Utilities could learn a few things from companies that are doing digital right, Arnold said. They are always connected, always on and redefining excellence: FedEx, Uber, Apple Pay, DirectTV and Nest Thermostat, he said. In the business world, you are irrelevant if you are not engaging customers, Arnold said.
He cited Salt River Project (SRP) as a utility that engages customers in the ways they want to be contacted. In 2014, SRP sent 60 million emails and 1 million texts, Arnold said.
Texas Women Want McConaughey
Saurabh Bansal, director of innovation and business strategy at Reliant Energy in Houston, said all the company’s mobile apps are based on customer acquisition and retention. Bansal said Reliant launched its first app, which showed only customer usage data, in 2010.
The company also launched two game apps.
The number of customer downloads were disappointing, Bansal said. The feedback? Customers just wanted to pay their bills.
So then Reliant got creative using demographic data. A study showed that 64 percent of power consumption decision- makers in Texas are women. Reliant hired actor Matthew McConaughey to perform voice overs in commercials that touted the app. The commercials featuring McConaughey’s voice won Best Overall Campaign in the 2013 Utility Ads Awards Contest.
These days, Reliant’s bill pay screen gets the most hits, and the projected bill is the most popular feature, Bansal said.

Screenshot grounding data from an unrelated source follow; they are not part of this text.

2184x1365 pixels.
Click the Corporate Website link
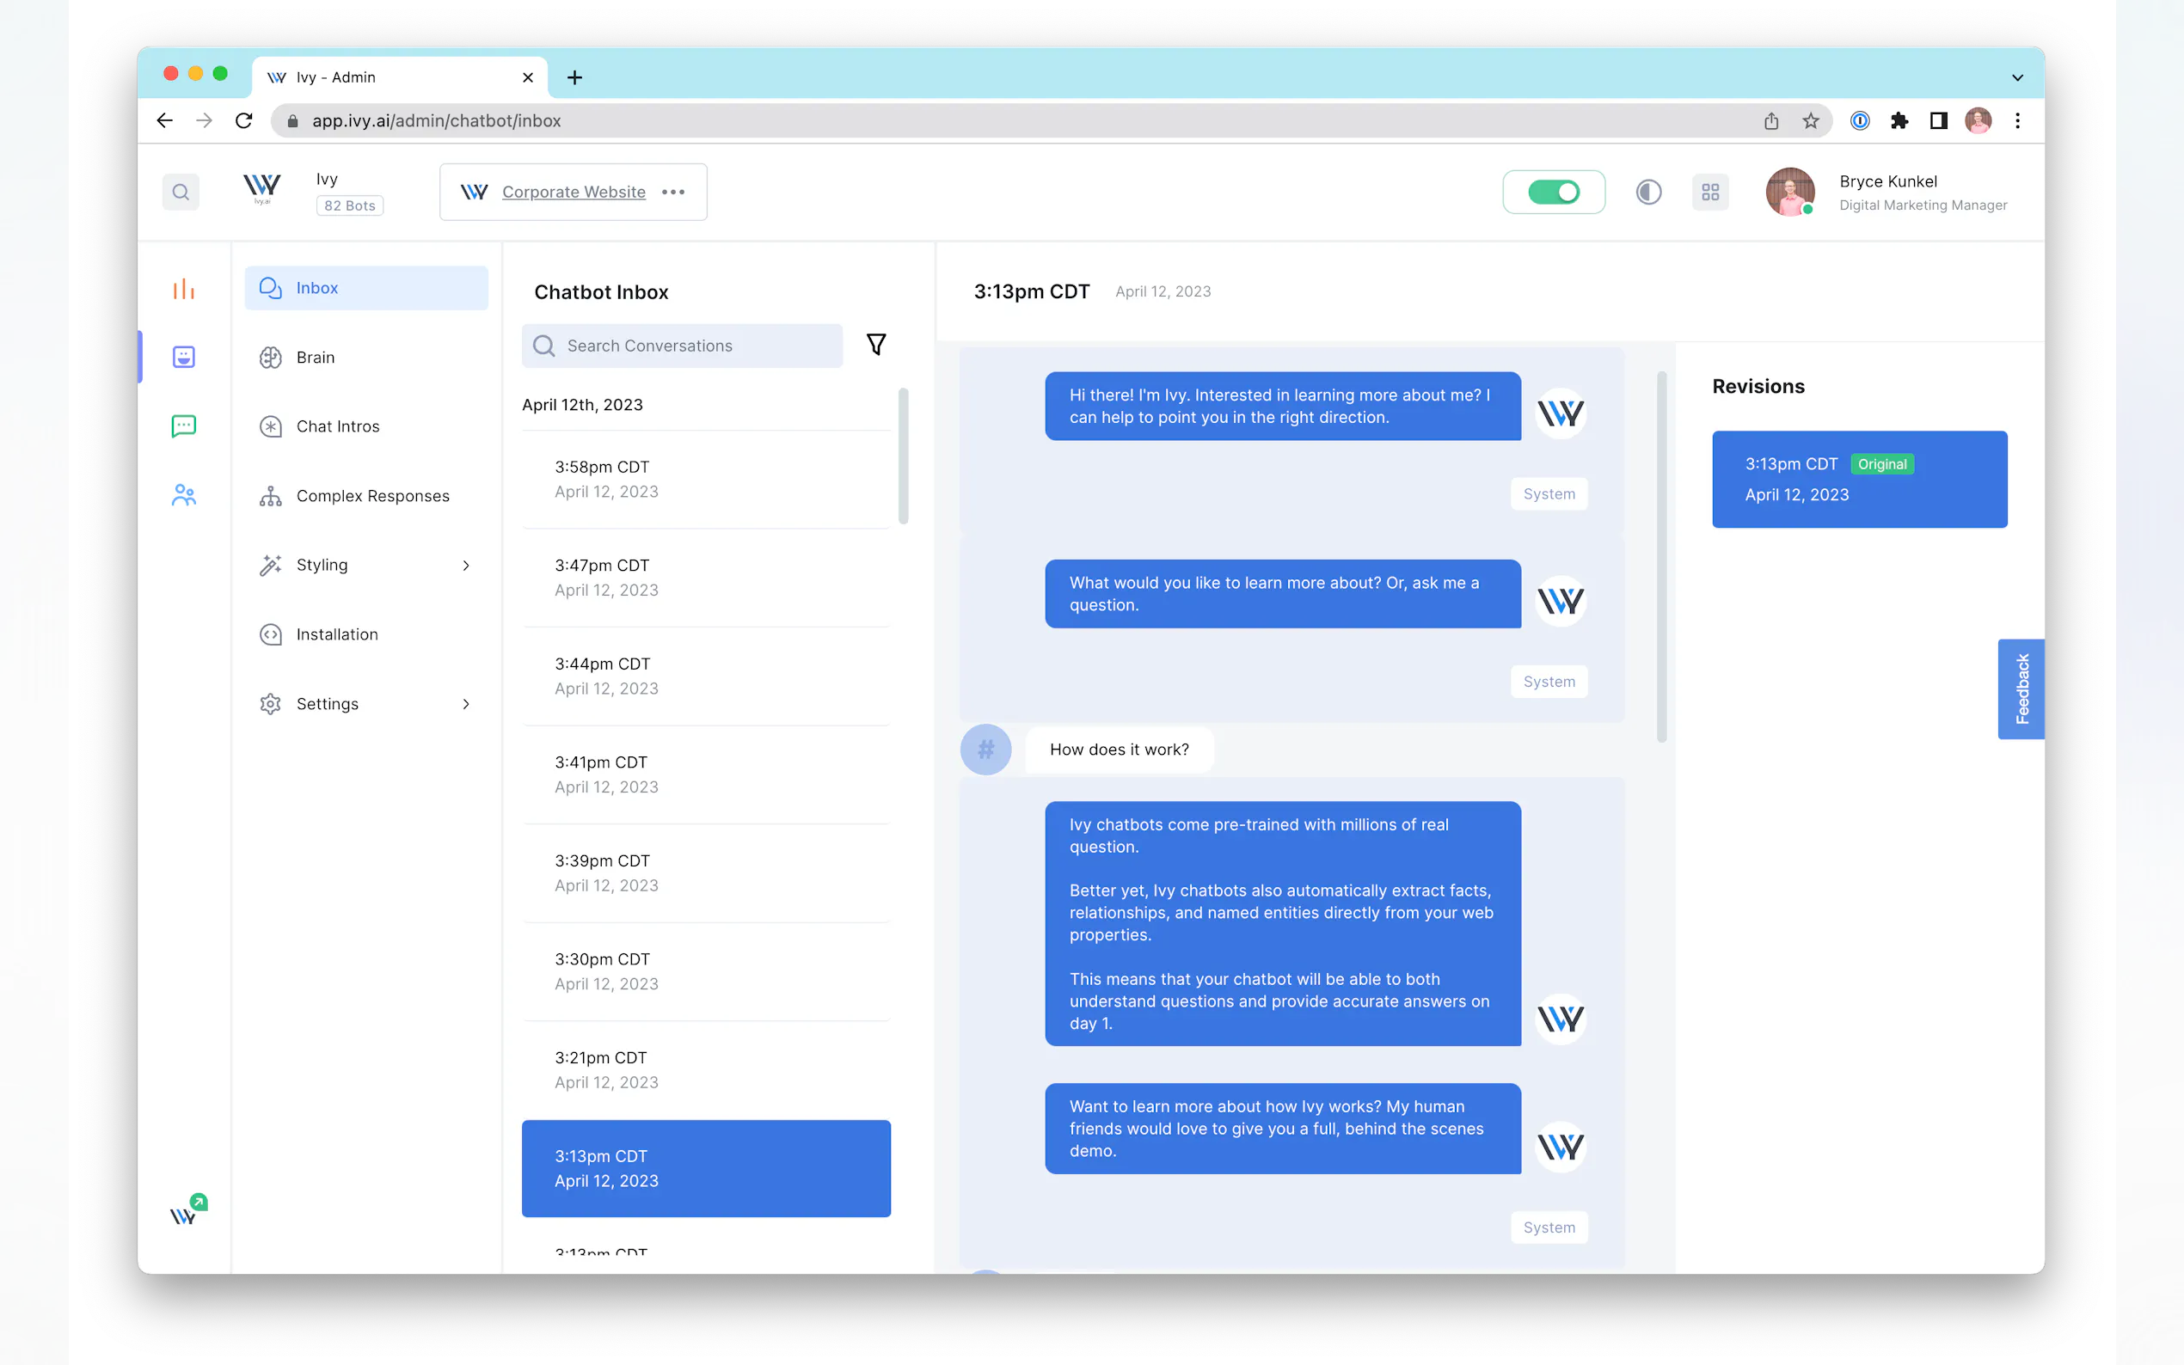tap(573, 192)
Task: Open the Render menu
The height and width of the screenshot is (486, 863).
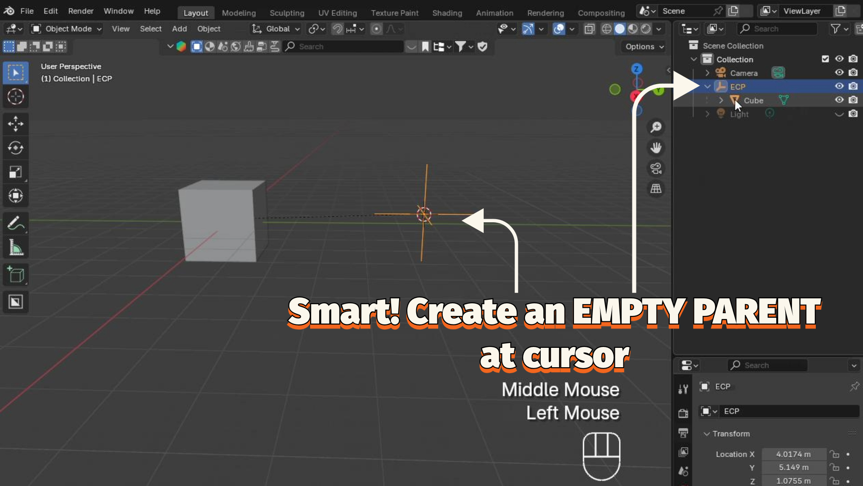Action: [81, 11]
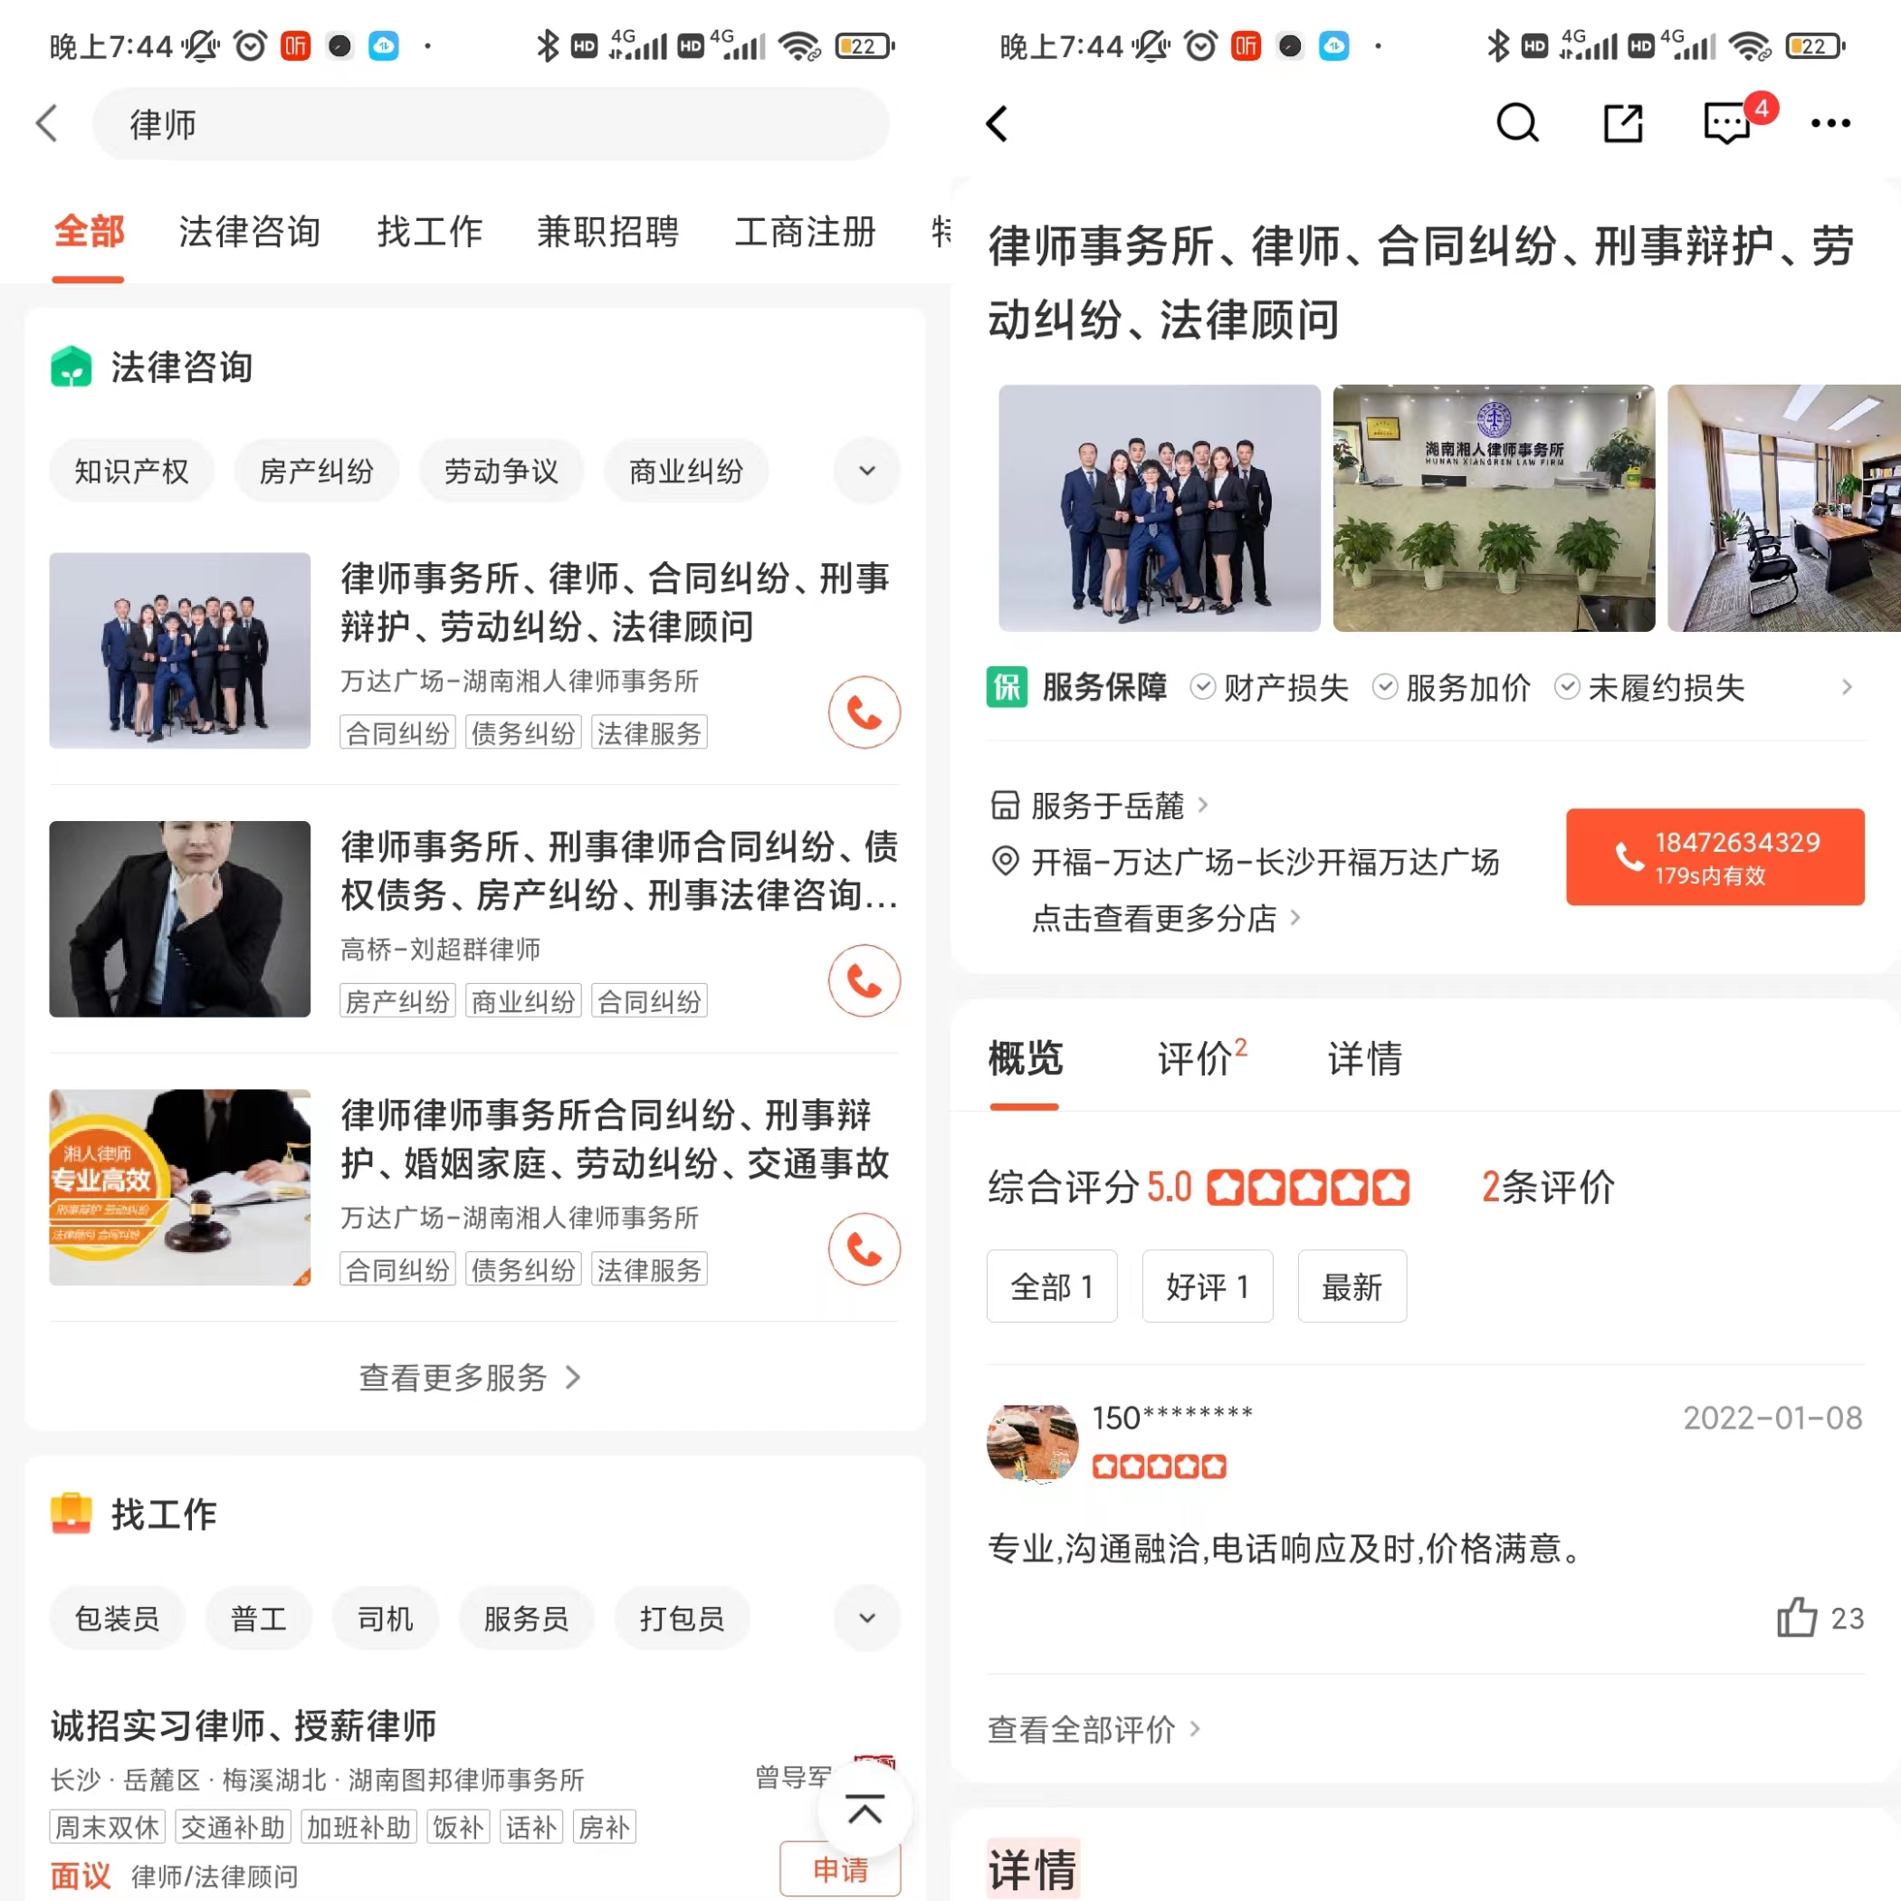Expand more job categories with chevron
Viewport: 1901px width, 1901px height.
pos(866,1618)
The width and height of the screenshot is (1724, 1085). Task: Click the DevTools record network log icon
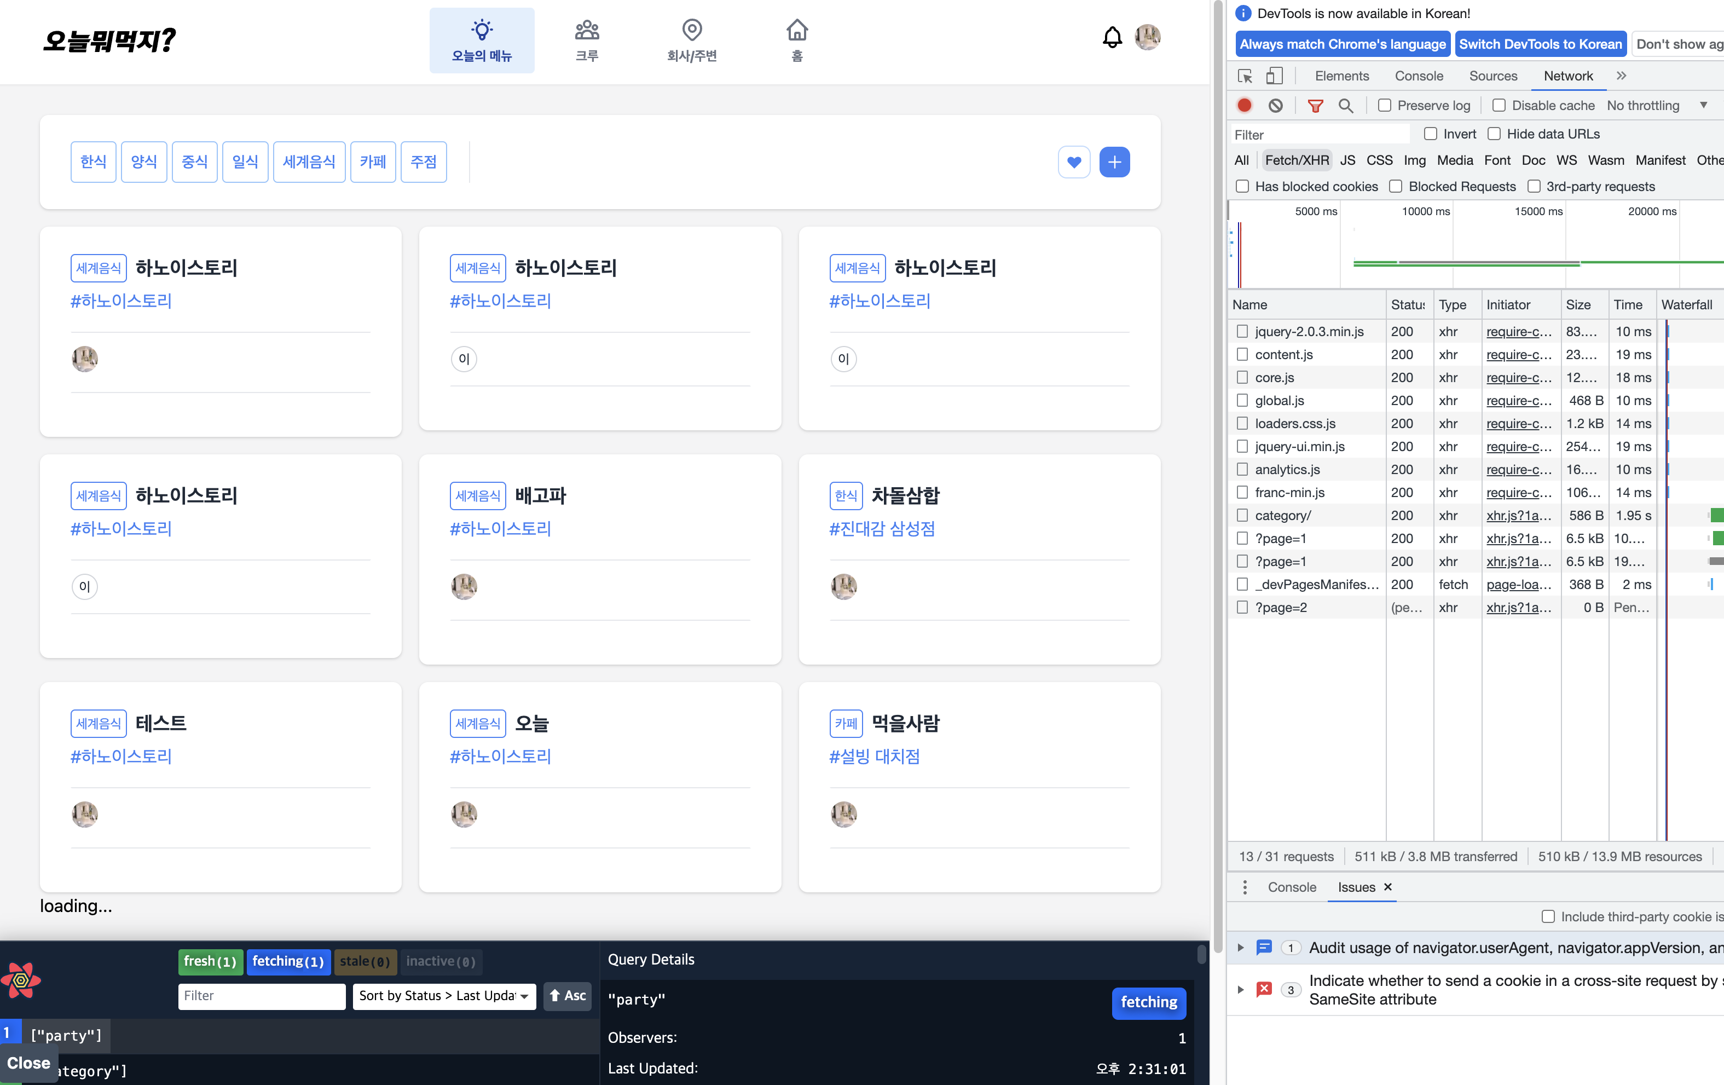pyautogui.click(x=1244, y=105)
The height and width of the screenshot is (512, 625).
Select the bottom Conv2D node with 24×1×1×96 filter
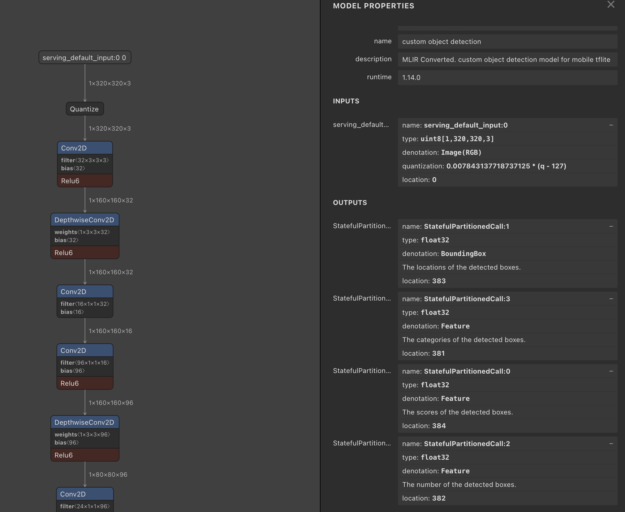(84, 494)
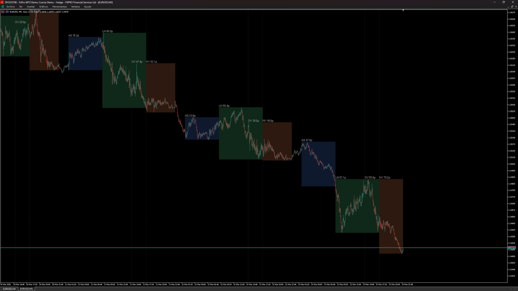Open the Ventana menu
This screenshot has height=291, width=518.
click(x=75, y=7)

Another Reliant app allows the subscriber to send a photo of a competitor’s bill, and Reliant will beat the rate. Alerts are also popular.
Examples include:
“- Email or text me five days before my bill is due.
“- Alert me if I exceed my budget.
“- Alert me if my daily usage exceeds X.
Reliant launched its app Aug. 1, 2013, with a goal of 20,000 downloads in one year. By Aug. 1, 2014, the app had been downloaded 159,000 times: 76,000 on Apple devices and 82,000 on Androids. As of March 31, 2015, the Reliant app hit 246,000 downloads: 112,000 on Apple devices and 134,000 on Androids, Bansal said.
When the Lights Go Out
Kim Friebel, Web and mobile manager, echannels, at Chicago-based ComEd, presented in the same panel session as Bansal.
“Things definitely change in storm,” she said.
During a recent storm, 35 percent of ComEd’s affected storm customers contacted the utility, which means 65 percent of affected storm customers made no contact.
Only 18 percent of affected storm customers went through the care center, Friebel said.
On ComEd’s desktop site during a storm, a banner shows the latest information. Same goes for the mobile site.
Friebel said ComEd gets the most text alert enrollments through IVR during storms. The company also uses outage reporting though Facebook.
Friebel also sees two trends: customer self-service and cross-channel impacts across social media and IVR. In 2014, 82 percent of all ComEd transactions were conducted in self-service, Friebel said. The result is a growing number of customer app sessions.
“It’s a team effort,” she said.
Is Your Utility Socially Awkward?
Experts warn that utilities must adopt interactive customer apps, social media and responsive mobile sites to keep customers happy, informed and self-served.
These days, the utilities that still rely on socially awkward customer engagement strategies from three years ago might as well go back 30.